Task requirements: For the entries that follow, tally the lines holding the string "click". Give the total and nothing else.

[Dataset entries]
++++++++

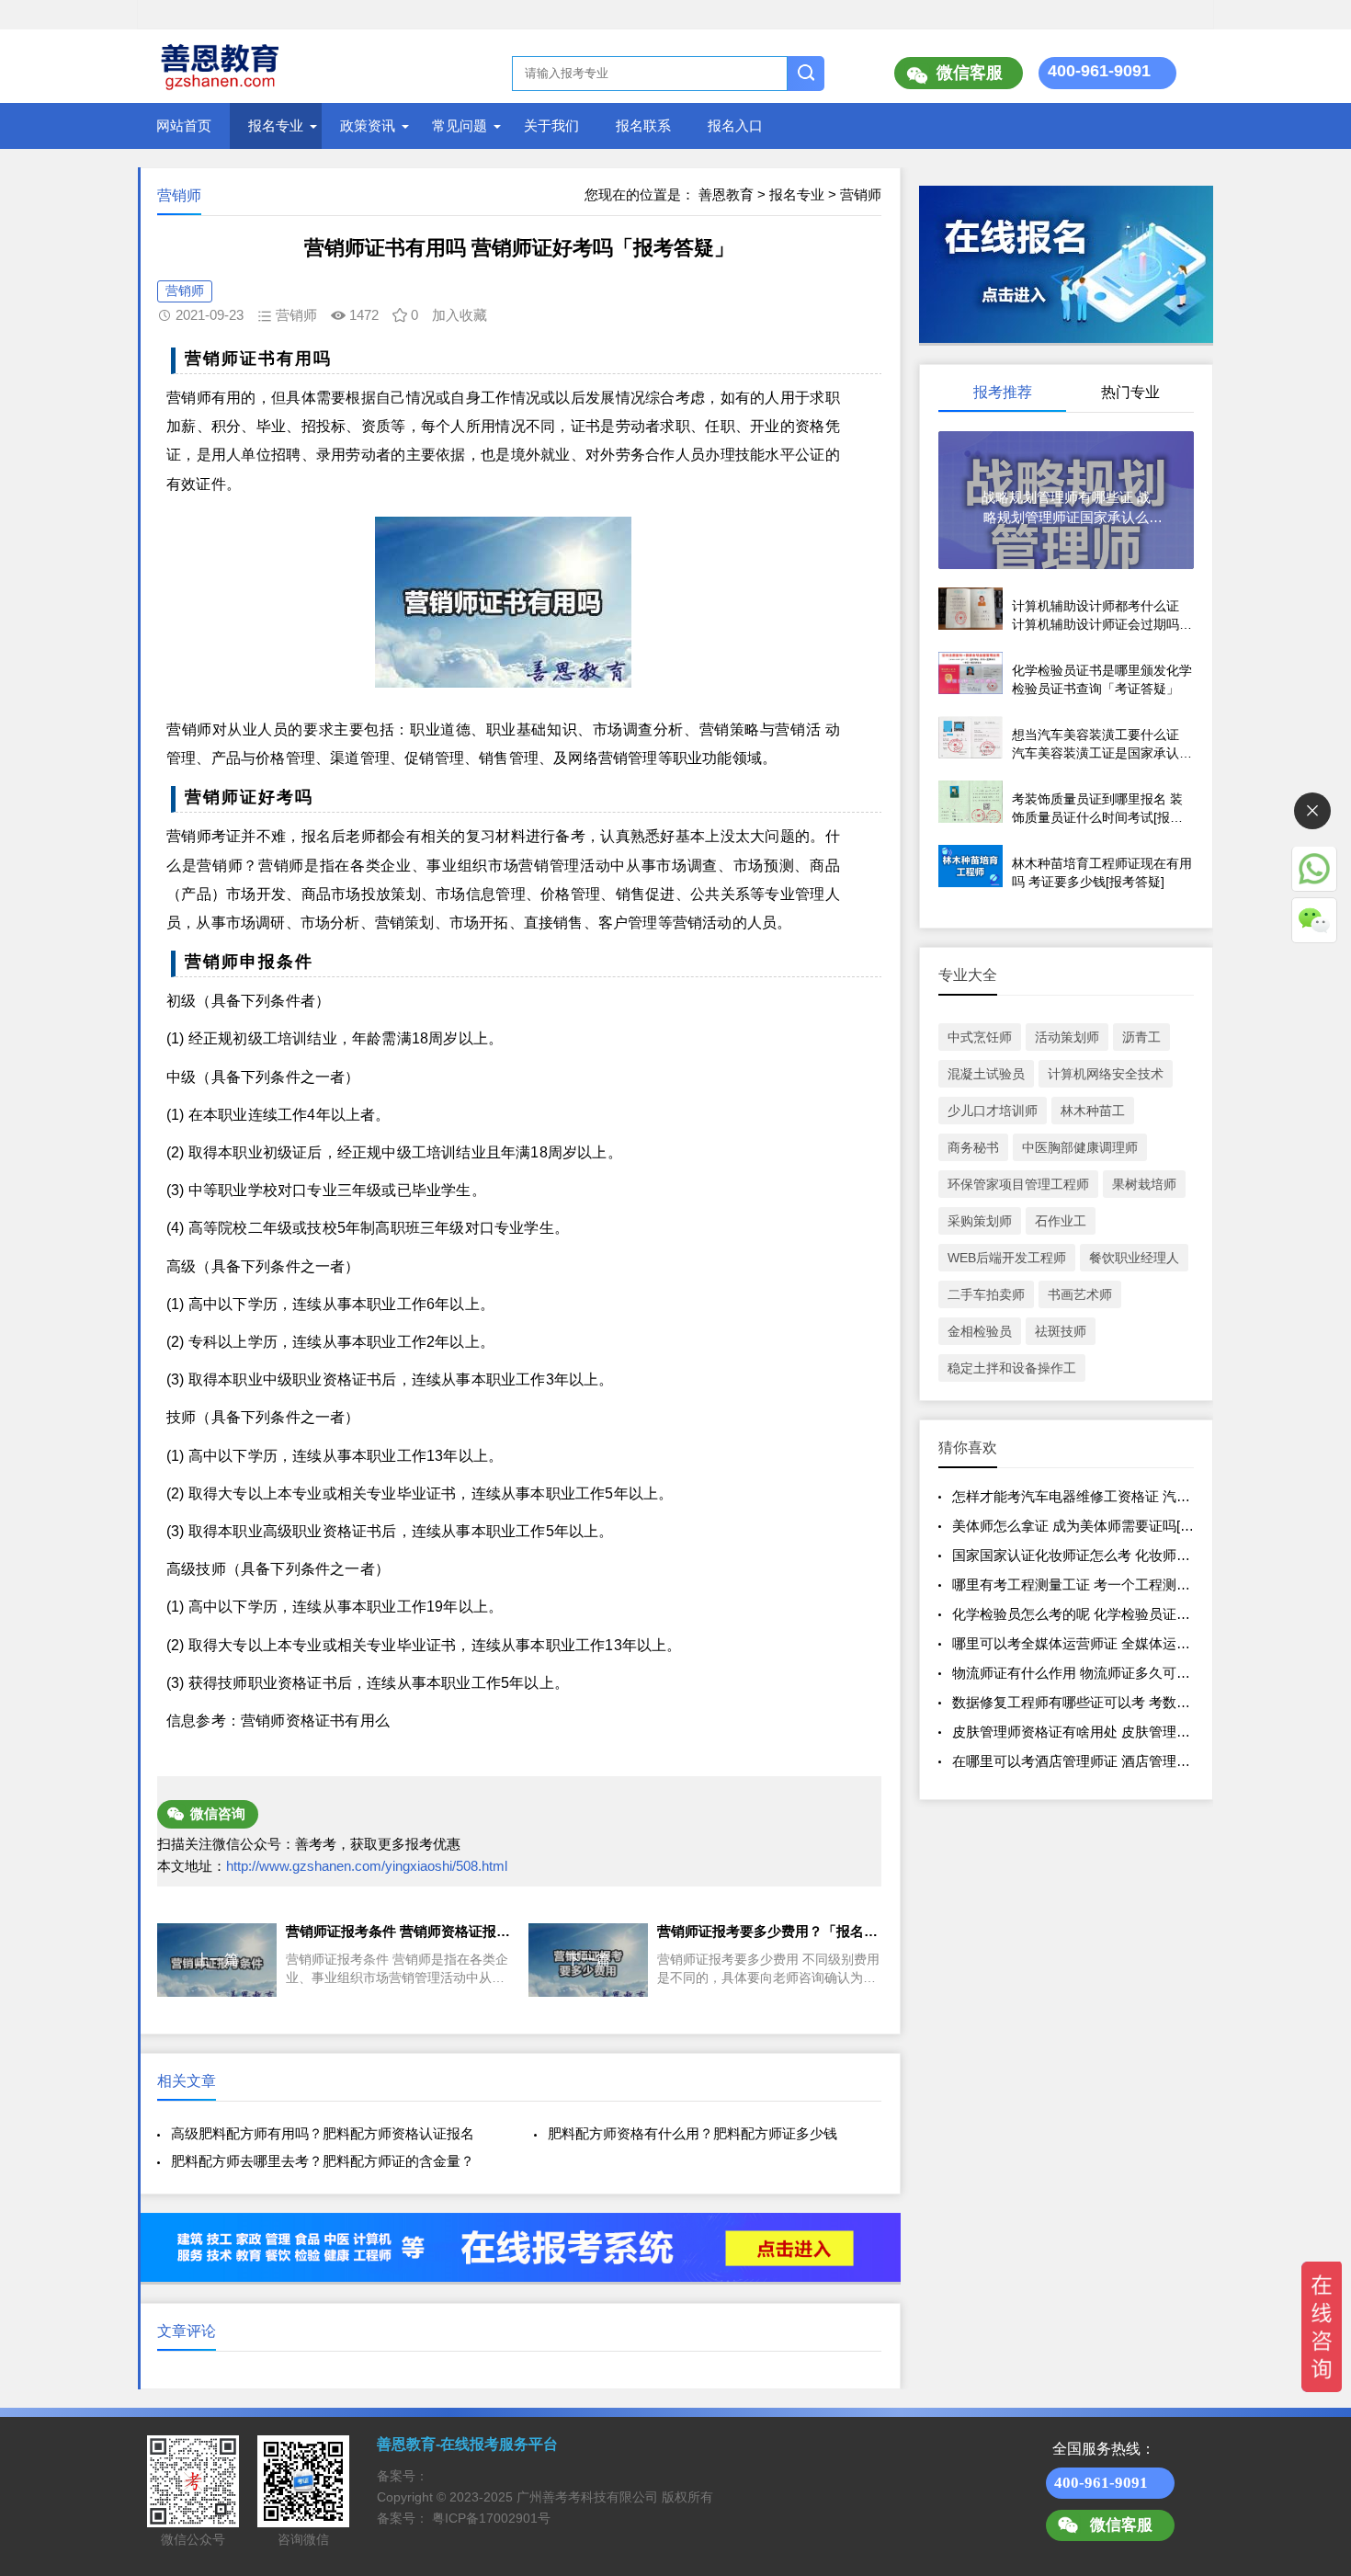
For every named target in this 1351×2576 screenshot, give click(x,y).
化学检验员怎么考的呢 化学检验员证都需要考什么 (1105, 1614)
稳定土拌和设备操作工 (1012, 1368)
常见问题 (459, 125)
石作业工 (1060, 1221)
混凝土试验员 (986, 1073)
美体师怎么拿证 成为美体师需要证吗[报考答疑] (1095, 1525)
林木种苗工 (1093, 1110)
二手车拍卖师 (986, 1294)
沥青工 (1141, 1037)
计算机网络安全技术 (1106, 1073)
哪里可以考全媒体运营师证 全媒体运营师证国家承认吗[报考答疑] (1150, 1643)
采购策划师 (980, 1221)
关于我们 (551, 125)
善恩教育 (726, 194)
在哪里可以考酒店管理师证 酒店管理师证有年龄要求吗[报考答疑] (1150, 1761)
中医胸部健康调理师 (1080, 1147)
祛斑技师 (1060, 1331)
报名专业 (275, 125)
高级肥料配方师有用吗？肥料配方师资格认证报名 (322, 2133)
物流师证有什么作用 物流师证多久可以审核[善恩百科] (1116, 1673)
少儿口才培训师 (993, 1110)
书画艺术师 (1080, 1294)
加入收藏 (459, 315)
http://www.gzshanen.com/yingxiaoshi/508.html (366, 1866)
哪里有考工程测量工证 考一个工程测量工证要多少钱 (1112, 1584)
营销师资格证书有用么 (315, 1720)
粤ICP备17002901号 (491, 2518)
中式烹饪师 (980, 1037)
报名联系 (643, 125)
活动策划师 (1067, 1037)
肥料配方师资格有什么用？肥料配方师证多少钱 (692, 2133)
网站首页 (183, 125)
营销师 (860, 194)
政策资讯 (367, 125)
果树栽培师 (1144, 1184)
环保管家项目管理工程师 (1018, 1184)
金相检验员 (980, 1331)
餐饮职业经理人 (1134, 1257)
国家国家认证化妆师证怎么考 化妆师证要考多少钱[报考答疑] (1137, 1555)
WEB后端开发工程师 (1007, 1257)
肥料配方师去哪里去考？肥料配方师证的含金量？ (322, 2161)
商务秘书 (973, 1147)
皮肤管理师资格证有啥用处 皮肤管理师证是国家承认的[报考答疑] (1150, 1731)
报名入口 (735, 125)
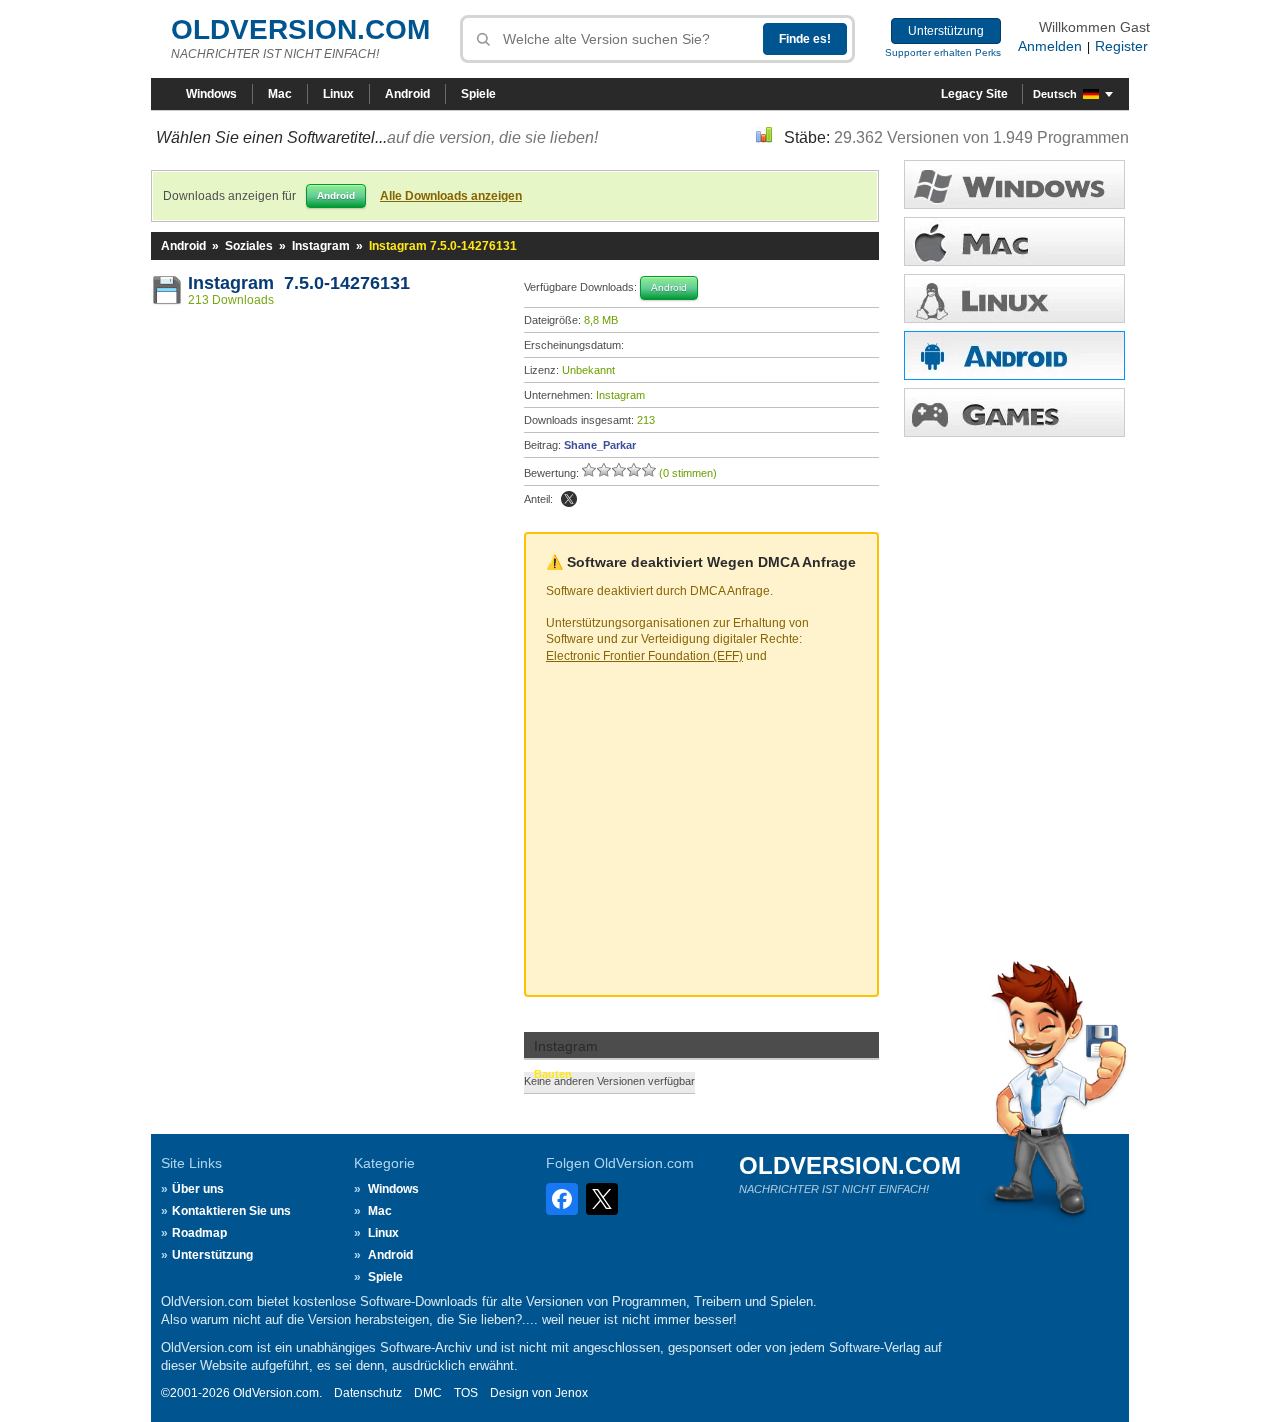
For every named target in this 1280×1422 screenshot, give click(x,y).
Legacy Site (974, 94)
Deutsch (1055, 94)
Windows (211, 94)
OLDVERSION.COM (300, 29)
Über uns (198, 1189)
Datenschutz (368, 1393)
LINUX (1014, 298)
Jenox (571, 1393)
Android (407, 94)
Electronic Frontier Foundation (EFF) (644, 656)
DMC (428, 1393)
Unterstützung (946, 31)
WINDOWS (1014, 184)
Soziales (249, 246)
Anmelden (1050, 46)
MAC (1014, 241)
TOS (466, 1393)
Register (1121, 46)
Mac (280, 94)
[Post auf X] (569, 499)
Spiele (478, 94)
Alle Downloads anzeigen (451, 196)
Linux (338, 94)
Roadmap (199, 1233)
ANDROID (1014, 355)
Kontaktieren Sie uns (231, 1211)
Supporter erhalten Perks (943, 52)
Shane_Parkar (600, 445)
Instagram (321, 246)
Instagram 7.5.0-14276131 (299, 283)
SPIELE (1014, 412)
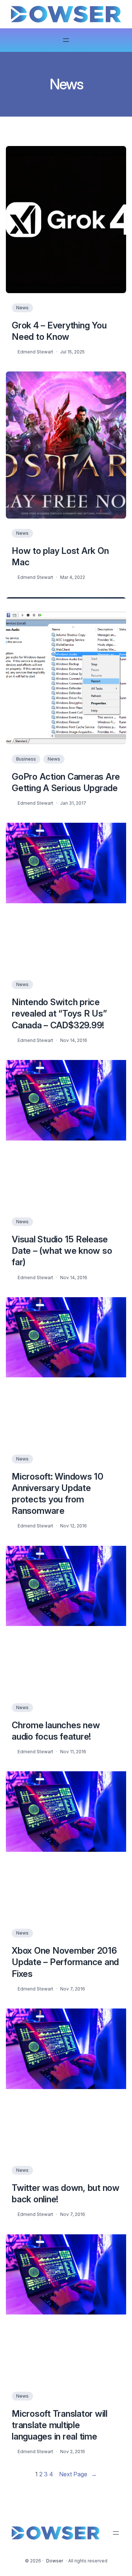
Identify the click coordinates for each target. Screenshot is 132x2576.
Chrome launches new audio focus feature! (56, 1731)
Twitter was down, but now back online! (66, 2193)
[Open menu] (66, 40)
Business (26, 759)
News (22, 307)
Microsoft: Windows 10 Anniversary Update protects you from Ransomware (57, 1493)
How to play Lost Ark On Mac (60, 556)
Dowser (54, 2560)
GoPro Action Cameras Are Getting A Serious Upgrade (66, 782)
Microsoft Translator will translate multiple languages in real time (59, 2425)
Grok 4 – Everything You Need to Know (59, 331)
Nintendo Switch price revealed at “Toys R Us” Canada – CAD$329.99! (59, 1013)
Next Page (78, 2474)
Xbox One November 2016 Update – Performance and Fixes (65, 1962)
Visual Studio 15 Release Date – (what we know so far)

++++++++

Response area: 3